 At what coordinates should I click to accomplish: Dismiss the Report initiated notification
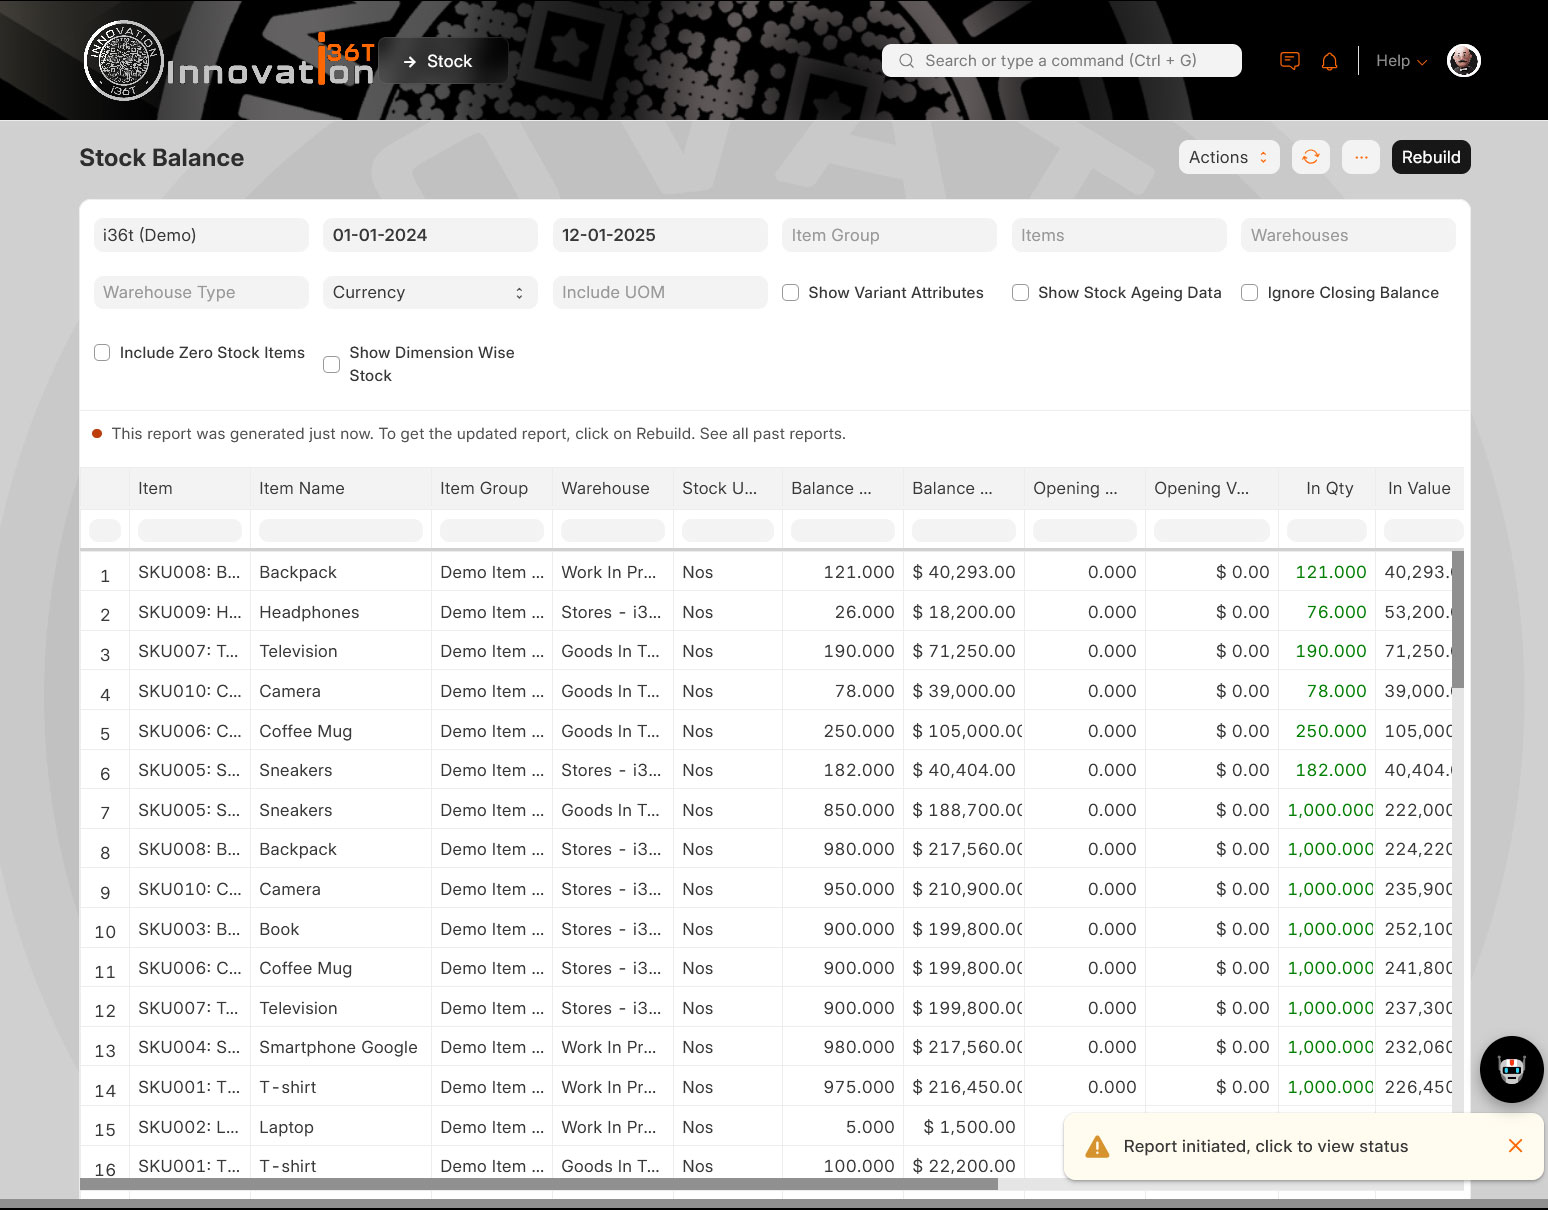coord(1515,1146)
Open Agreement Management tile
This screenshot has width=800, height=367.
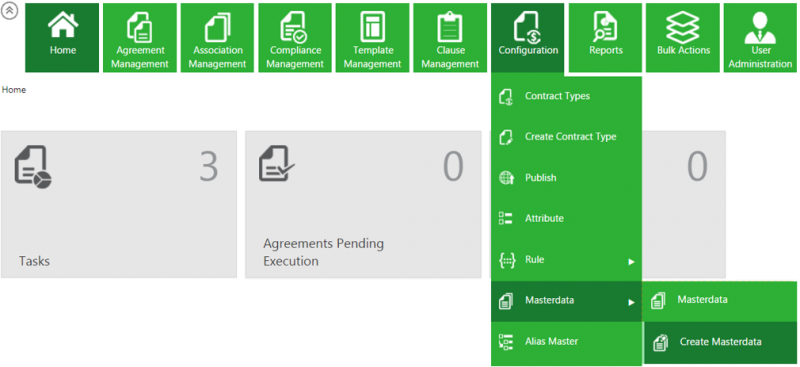click(x=140, y=38)
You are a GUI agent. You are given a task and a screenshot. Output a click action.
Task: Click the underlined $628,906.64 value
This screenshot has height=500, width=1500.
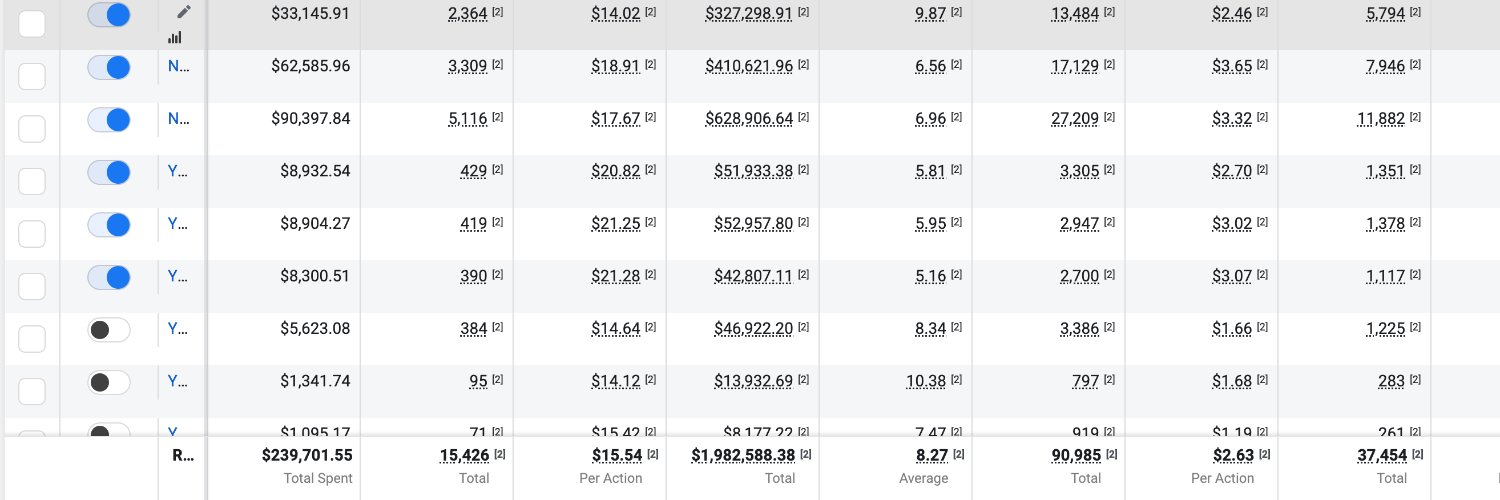pos(749,119)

——————

# Your task:
Copy nothing outside the span: please output the lines from the one with "You are a GUI" through the end of the entries above, and skip the pictures.

# Exercise result:
You are a GUI agent. You are given a task and a screenshot. Output a click action.
Task: Click the underlined $628,906.64 value
This screenshot has height=500, width=1500.
pos(749,119)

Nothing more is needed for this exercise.